Supervisors decry offramp: County makes its last stand against Indian casino
The letter is in the mail.
The El Dorado County Board of Supervisors approved a letter to the federal government Tuesday arguing against the construction of a U.S. Highway 50 interchange that would give access to the Miwok Rancheria near Shingle Springs, allowing the Miwoks to build a casino on their land. The move came just in time for the Bureau of Indian Affair’s Friday deadline to make comment on the issue.
The Miwoks are petitioning the Bureau of Indian Affairs to grant them a five-acre parcel of land in trust to be used to build an access road. The interchange is critical to the Miwoks’ plan to build the casino because there is currently no direct route to the rancheria. The tribe now uses a private access road that was put in by the nearby Grassy Run housing development. The causeway cannot be used for commercial traffic.
Members of the community voiced concerns about social dividends the county would have to pay to have the casino built.
“There are concerns given the fact that this casino is one freeway exit from a high school,” said Shingle Springs resident Ron Dosh. “Casinos like this attract parolees. I am concerned about the crime because my family lives in the area.”
In addition to a perceived potential for an increased crime rate, residents are concerned a casino would have an adverse environmental impact. The Miwoks conducted an environmental assessment for the building of the casino and the interchange, but county officials insist the study was incomplete. In the county letter to the Bureau of Indian Affairs, the board noted inconsistencies in the Miwoks’ assessment of the impacts on water quality, air quality and traffic.
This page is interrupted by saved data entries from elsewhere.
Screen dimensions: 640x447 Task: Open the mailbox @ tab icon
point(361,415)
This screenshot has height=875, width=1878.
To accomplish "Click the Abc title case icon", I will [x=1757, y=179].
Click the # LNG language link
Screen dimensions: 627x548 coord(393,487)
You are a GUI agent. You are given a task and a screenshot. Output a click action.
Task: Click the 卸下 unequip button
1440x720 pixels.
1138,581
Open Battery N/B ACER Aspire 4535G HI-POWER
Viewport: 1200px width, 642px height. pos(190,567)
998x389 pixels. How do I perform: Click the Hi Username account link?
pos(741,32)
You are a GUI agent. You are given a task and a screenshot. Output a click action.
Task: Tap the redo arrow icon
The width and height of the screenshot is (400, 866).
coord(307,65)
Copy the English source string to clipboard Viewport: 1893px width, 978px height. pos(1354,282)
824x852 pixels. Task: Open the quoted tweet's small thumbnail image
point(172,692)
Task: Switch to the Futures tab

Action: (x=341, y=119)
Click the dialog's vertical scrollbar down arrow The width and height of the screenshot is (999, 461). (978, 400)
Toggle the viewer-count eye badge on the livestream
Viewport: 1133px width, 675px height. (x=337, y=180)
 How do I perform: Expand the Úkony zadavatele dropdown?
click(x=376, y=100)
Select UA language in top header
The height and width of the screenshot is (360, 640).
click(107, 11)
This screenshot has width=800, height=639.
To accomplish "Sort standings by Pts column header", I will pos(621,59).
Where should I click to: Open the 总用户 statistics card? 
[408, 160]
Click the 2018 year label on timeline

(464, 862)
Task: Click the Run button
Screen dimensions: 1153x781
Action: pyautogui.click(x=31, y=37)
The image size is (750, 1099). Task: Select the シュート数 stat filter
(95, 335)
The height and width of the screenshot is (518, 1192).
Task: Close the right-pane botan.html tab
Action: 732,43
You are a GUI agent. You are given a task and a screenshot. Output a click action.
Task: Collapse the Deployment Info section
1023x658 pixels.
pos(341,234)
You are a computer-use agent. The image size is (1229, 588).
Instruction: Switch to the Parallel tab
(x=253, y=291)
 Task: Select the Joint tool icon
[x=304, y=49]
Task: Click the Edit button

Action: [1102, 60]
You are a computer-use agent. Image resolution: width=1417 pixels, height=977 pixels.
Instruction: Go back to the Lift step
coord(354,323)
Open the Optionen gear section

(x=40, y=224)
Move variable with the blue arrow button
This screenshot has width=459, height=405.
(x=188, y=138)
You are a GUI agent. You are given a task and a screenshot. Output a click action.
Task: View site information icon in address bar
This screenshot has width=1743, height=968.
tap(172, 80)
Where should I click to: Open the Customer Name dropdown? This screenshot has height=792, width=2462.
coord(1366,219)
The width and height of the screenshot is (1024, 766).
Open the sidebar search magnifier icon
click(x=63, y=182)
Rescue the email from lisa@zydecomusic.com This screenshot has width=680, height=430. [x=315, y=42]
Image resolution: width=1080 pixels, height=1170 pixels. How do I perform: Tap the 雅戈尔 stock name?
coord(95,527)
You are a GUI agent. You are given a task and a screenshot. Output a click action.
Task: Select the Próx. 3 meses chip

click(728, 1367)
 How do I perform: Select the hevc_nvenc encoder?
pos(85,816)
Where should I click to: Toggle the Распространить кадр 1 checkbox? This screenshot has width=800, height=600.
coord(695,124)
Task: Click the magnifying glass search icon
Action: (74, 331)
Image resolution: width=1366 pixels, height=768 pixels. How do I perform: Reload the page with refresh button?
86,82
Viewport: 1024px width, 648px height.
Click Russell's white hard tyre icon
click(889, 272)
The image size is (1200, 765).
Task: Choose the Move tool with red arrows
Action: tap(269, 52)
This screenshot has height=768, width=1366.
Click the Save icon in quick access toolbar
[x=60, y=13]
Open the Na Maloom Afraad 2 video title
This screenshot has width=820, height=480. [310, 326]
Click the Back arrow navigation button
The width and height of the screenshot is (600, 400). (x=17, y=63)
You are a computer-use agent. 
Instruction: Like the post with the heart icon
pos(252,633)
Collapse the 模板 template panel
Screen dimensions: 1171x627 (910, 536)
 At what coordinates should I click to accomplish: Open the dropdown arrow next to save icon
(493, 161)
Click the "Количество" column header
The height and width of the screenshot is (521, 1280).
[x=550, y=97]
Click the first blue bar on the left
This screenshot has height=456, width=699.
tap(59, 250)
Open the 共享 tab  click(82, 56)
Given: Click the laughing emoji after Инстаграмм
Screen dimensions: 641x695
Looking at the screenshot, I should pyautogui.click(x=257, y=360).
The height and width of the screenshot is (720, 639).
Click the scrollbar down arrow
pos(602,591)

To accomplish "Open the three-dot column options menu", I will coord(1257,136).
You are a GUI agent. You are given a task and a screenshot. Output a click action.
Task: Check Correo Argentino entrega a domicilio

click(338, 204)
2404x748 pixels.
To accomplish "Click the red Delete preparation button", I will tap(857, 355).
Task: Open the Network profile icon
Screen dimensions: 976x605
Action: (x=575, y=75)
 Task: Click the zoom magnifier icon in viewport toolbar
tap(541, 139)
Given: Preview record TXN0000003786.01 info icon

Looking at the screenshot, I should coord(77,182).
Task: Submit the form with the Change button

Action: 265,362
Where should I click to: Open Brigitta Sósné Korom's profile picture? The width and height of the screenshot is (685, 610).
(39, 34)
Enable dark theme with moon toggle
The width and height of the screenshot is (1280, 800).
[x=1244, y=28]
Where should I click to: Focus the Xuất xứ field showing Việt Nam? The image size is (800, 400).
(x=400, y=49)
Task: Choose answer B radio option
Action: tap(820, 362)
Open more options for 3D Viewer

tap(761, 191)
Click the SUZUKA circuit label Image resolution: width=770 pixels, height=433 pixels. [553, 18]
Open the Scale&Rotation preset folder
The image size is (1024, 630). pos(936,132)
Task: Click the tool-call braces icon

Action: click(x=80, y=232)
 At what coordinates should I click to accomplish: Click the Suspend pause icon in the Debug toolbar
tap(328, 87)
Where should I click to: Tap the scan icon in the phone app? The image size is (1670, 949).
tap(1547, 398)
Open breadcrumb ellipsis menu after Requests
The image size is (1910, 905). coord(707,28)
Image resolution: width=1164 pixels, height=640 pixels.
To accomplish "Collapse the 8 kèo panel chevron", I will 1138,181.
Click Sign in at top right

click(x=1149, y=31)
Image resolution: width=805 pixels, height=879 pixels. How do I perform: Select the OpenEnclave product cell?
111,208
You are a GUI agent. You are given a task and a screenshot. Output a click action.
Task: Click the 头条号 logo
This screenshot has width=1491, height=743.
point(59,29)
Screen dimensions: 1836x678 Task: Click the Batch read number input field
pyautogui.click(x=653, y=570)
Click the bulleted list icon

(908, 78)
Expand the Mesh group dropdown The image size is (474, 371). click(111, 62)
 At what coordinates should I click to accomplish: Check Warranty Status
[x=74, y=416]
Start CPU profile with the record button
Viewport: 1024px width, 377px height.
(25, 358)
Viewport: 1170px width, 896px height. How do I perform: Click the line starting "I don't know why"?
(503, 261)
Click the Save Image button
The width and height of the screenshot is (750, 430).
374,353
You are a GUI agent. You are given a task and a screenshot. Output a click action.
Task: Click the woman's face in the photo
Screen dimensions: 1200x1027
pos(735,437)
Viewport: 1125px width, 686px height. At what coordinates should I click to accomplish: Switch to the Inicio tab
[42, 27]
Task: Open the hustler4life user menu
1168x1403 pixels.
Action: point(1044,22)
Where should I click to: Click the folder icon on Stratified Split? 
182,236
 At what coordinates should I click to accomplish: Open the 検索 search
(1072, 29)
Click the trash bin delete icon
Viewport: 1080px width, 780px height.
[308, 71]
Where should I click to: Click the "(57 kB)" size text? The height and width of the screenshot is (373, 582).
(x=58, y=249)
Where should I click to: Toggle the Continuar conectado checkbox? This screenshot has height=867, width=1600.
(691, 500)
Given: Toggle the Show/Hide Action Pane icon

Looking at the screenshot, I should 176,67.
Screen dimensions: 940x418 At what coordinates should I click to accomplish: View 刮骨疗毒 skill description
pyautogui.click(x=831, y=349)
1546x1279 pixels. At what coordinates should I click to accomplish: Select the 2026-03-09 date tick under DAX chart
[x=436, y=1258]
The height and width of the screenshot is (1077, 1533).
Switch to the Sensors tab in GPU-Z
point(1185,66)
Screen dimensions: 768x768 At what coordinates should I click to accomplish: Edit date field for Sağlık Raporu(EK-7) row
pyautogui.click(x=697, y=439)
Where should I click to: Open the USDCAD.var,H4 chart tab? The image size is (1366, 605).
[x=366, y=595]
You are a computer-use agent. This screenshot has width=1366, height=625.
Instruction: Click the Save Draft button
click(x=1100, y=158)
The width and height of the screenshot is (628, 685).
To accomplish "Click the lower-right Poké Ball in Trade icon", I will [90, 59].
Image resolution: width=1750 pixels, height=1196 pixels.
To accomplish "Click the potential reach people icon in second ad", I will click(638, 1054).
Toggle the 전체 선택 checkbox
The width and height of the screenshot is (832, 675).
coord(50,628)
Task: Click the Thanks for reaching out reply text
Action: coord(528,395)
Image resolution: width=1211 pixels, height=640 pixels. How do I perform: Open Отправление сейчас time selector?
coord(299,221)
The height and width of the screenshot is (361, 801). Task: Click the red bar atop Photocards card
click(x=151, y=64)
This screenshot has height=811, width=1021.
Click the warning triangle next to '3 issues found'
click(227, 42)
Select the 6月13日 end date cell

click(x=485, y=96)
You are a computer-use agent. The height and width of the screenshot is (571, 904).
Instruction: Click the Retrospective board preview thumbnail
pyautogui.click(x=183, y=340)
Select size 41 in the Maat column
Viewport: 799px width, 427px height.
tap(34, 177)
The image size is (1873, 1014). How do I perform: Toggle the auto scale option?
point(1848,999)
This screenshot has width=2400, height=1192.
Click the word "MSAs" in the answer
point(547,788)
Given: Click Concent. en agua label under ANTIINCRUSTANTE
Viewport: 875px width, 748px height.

“The county staff found in reviewing this, the (Miwok’s environmental) assessment is incomplete in a lot of areas,” said Tom Cumpston, deputy county counsel. “We see a number of areas where severe impact is possible. Traffic trips would be a good deal higher than the estimates in the document. The air quality assessment assumes traffic rates lower than in the traffic analysis.”
The Miwoks contend that their environmental assessment was accurate, and that they have the best interests of the community in mind.
“We plan on supporting the police and fire station with all we can,” said Elaine Whitehurst, executive government liaison for the Miwoks. “We are having meetings with them. Every one of those things with our (environmental assessment) have been searched by professionals. We are going to do this venture with everyone in mind, not just the rancheria.”
Despite the feelings of El Dorado residents and the county board, the final decision as to whether to allow the interchange is up to the Bureau of Indian Affairs. All lands put into the trust of an American Indian Tribe are considered part of the rancheria and are sovereign from the U.S. government. If the Bureau of Indian Affairs transfers the land for the interchange to the tribe, construction on the casino could begin without hindrance and county officials would be left with no legal recourse.
“The main concern that I have is that the board can do nothing because the (Miwok rancheria) is a sovereign nation,” Dosh said.